#### Source document
^^^^

Topic 3: Probability Distributions

Lesson 3.5: The Normal Distribution And The Normal Approximation To The Binomial

Official syllabus section covering Lesson 3.5: The normal distribution and the normal approximation to the binomial within Topic 3: Probability Distributions: The properties of the normal distribution, including its bell-shaped curve and the approximate proportions of observations within one, two and three standard deviations of the mean.; Finding probabilities and unknown parameters (mean, standard deviation or a value of the variable) for a normal distribution using a calculator, and modelling real situations..

Lesson 3.5: The Normal Distribution and the Normal Approximation to the Binomial

Introduction

In this lesson, we will delve into the properties of the normal distribution and explore its significance as a model for random variables. We will also examine how the normal distribution can be used to approximate the binomial distribution under certain conditions. By the end of this lesson, students will understand the key characteristics of the normal distribution, how to find probabilities and parameters using it, and how it relates to the binomial distribution.

Learning Objectives

  • Understand the properties of the normal distribution, including its bell-shaped curve and the approximate proportions of observations within one, two, and three standard deviations of the mean.
  • Learn how to find probabilities and unknown parameters (mean, standard deviation, or a value of the variable) for a normal distribution using a calculator.
  • Use the normal distribution to approximate a binomial distribution under suitable conditions, applying a continuity correction.
  • Recognize how approximately 95% of observations lie within two standard deviations and around 99.8% within three standard deviations of the mean.
  • Determine normal probabilities and find an unknown mean, standard deviation, or value directly from a calculator while modeling real situations.

Understanding the Normal Distribution

The normal distribution, often referred to as the Gaussian distribution, is a continuous probability distribution characterized by its symmetrical, bell-shaped curve. It is defined by two parameters: the mean ($\mu$) and the standard deviation ($\sigma$). The mean represents the center of the distribution, while the standard deviation indicates the spread or dispersion of the data around the mean.

Properties of the Normal Distribution

  1. Bell Shape: The graph of a normal distribution is bell-shaped and symmetric about the mean. This property indicates that most of the observations cluster around the central peak and the probabilities for values further away from the mean taper off symmetrically.

^^^^

#### Data
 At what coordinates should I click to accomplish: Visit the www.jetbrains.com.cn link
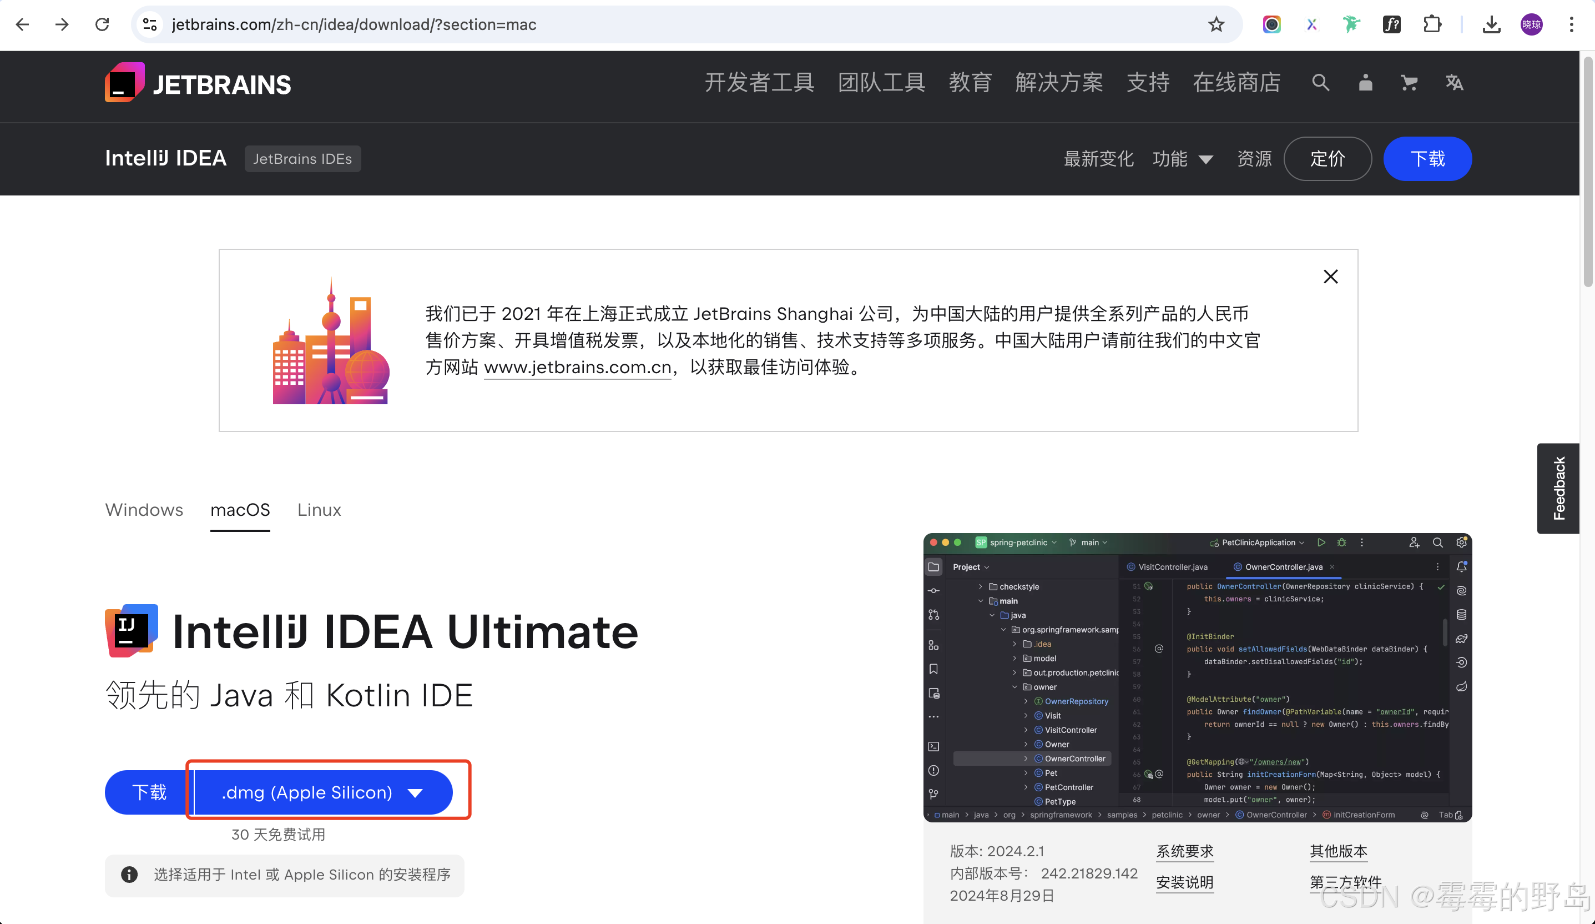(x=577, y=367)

^^^^

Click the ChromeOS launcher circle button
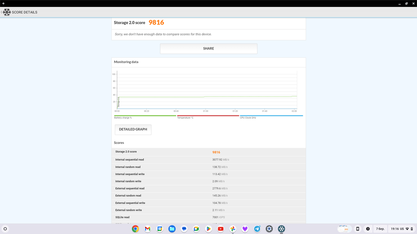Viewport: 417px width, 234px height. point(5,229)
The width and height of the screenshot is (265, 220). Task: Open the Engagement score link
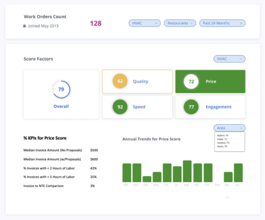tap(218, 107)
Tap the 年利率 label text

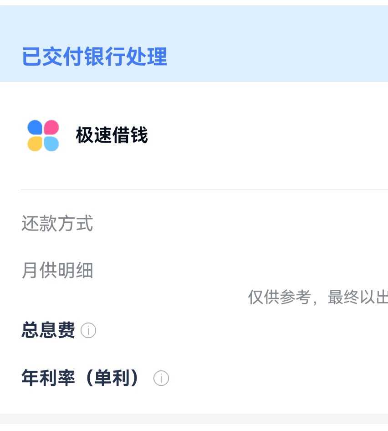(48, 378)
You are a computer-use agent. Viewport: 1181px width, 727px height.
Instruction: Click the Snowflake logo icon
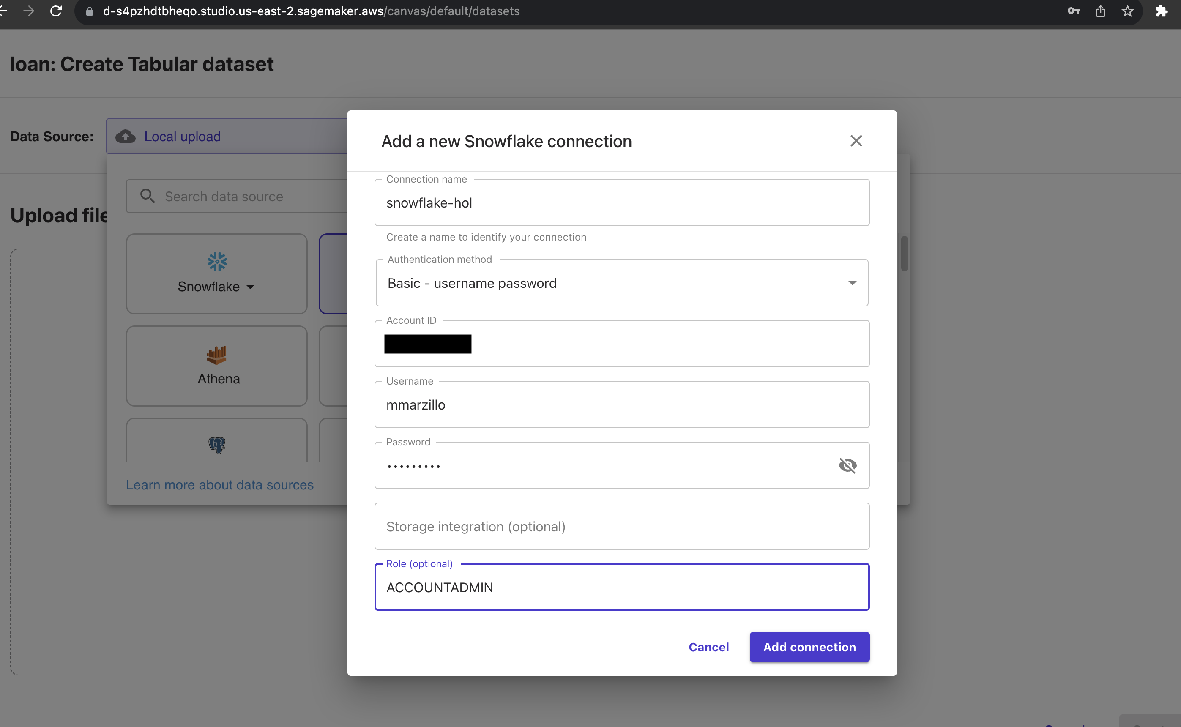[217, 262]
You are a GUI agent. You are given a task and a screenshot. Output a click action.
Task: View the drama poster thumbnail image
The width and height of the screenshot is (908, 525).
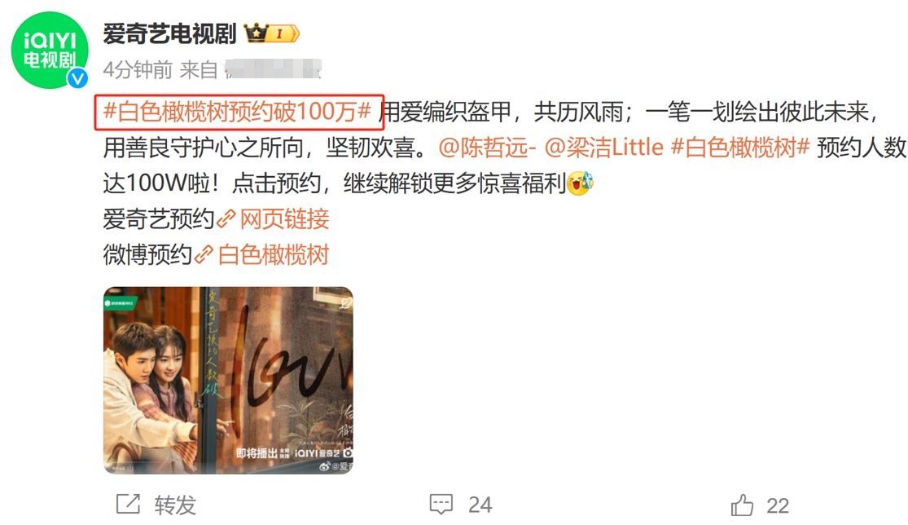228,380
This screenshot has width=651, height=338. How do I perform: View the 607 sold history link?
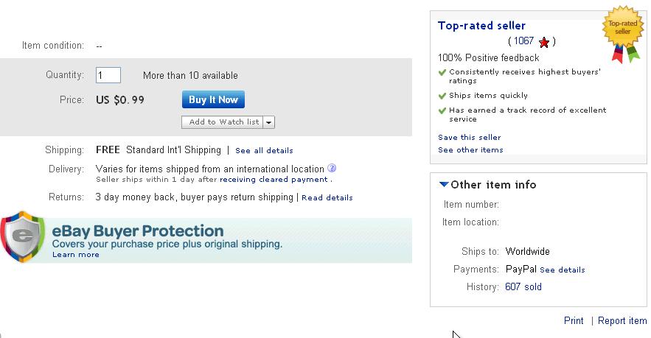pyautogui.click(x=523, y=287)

^^^^

#### Prompt 1
Please update the part of the entries that opens with the line containing "At what coordinates" and closes with the line containing "(x=577, y=367)", replacing "Visit" with "Open" and leaving everything else unchanged. Omit the pictures from your answer.
#### Prompt 2
Write what comes next in the lesson on the normal distribution, starting right after its last sentence.

#### Written response 1
 At what coordinates should I click to accomplish: Open the www.jetbrains.com.cn link
(x=577, y=367)

#### Written response 2
  1. Mean, Median, Mode: In a normal distribution, the mean, median, and mode all coincide, meaning they occur at the same point, which is also the highest point of the curve.
  1. Empirical Rule: The empirical rule (or the 68-95-99.7 rule) outlines the proportion of observations within one, two, and three standard deviations of the mean:
  • Approximately 68% of observations lie within one standard deviation: $ \mu - \sigma < X < \mu + \sigma $
  • Approximately 95% lie within two standard deviations: $ \mu - 2\sigma < X < \mu + 2\sigma $
  • Approximately 99.7% lie within three standard deviations: $ \mu - 3\sigma < X < \mu + 3\sigma $

Example 1: Empirical Rule Application

Suppose we have a normally distributed dataset of students' heights with a mean of $160 \text{ cm}$ and a standard deviation of $10 \text{ cm}$. According to the empirical rule:

  • About 68% of students will have heights between $160 - 10 = 150 \text{ cm}$ and $160 + 10 = 170 \text{ cm}$.
  • About 95% will have heights between $160 - 20 = 140 \text{ cm}$ and $160 + 20 = 180 \text{ cm}$.
  • About 99.7% will have heights between $160 - 30 = 130 \text{ cm}$ and $160 + 30 = 190 \text{ cm}$.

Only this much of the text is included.